Elimizde olsa neler yapardık oysa...
Bu sevdayı kentin her kaldırım taşına yazmaz mıydık? Bir parkın banklarında otururken ayaza kesilmiş bedenlerimizi aşk sözcükleriyle ısıtmaz mıydık? Yüreklerimizi bir martının kanadına yükleyip denizin üzerinde süzülmesini izlemez miydik birlikte?
Hiç gelmeyecek gibi özlemez miydik birbirimizi? Ya da hep yanyanaymış gibi yaşamaz mıydık o mutluluğu?
Dudağımız dudağımıza, tenimiz tenimize değerken binlerce yıllık aşklardan damıtılmış o eşsiz hazzı içimizde duyumsamayı da bilirdik biz... Kavga edip geceyi içli şarkılar dinleyerek geçirmeyi de...
Yaşayamadıklarımız mahkum etti bizi... En ağır cezalara çarptırıldık.
Birbirimize tutsakken başka hapislerde çürümeye yüz tuttuk. Başka başka sürgünlerde hiç bitmeyecek gurbetleri yaşadık. Ayağımızdaki zincirlerin kilidini kör bir kuyunun içinde arandık durduk boşuna. Müebbet bir yalnızlıktı bizi bekleyen. Üstelik savunmamız bile alınmadı. Bir tek kelime bile edemeden kestiler hükmümüzü...
Düştüğümüz uçurumların dibinde gökyüzünün ne kadar uzak olduğunu görüp şaşırdık. Oysa birlikteyken gökyüzü o kadar yakındı ki bize, kendimizi bulutların üstünde yürüyor sanırdık.
Şimdi, dünyanın bu adaletsiz mahkemesinde, yaşayamadıklarımızın bizi yargıladığı bu mahkemede, söz alma sırası bende.
Bir sevdayı yaşamak ne zaman suç oldu? Hangi yasa bir aşka ölüm cezası biçebildi? Hangi savcı aşkın yanlışlığını iddia edebildi?
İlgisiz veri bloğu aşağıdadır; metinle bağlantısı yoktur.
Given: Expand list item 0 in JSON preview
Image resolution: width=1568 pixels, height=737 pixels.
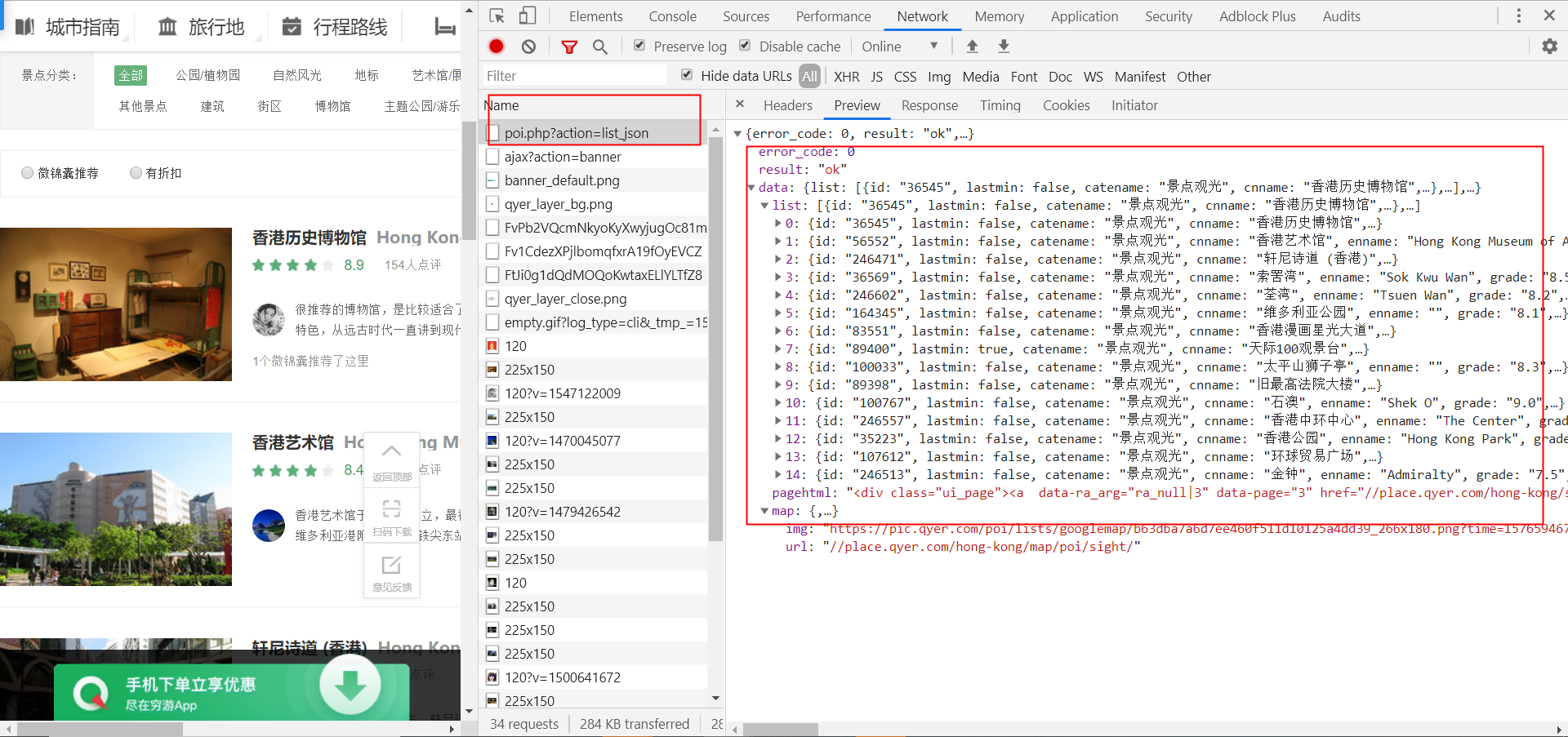Looking at the screenshot, I should pyautogui.click(x=777, y=223).
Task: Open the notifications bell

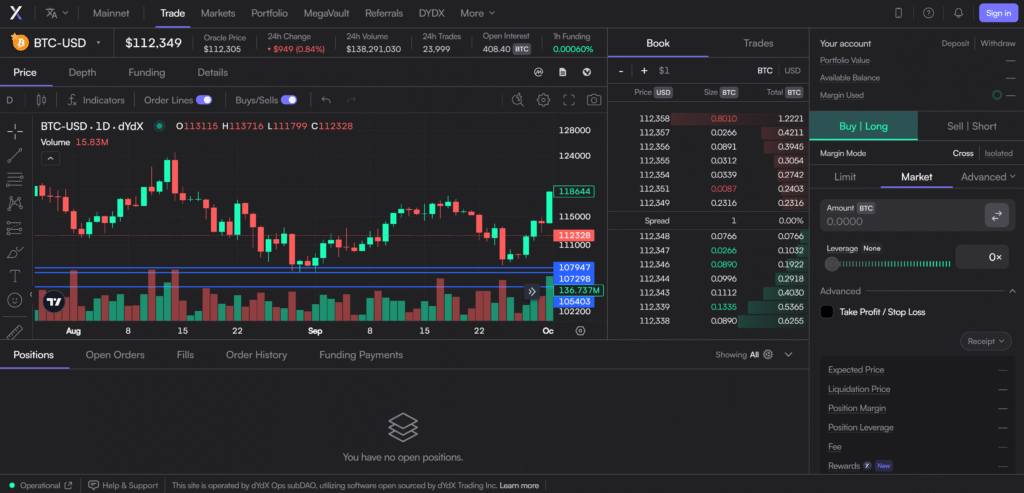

Hangi hakim kalemini kırıp 'aşkın ölmesine' karar verebildi? Bu mahkemeyi, savcıyı, hakimi hepsini reddediyorum. Ben 'an'ların peşinde koşmaya devam edeceğim. Aşkı bütün hücrelerimde hissetmeye...
Kalkın ayağa.
Şimdi ben kararımı açıklıyorum.
Ve sevdamın gücü karşısında yaşanmış, yaşanmamış ne varsa hepsini boyun eğmeye mahkum ediyorum.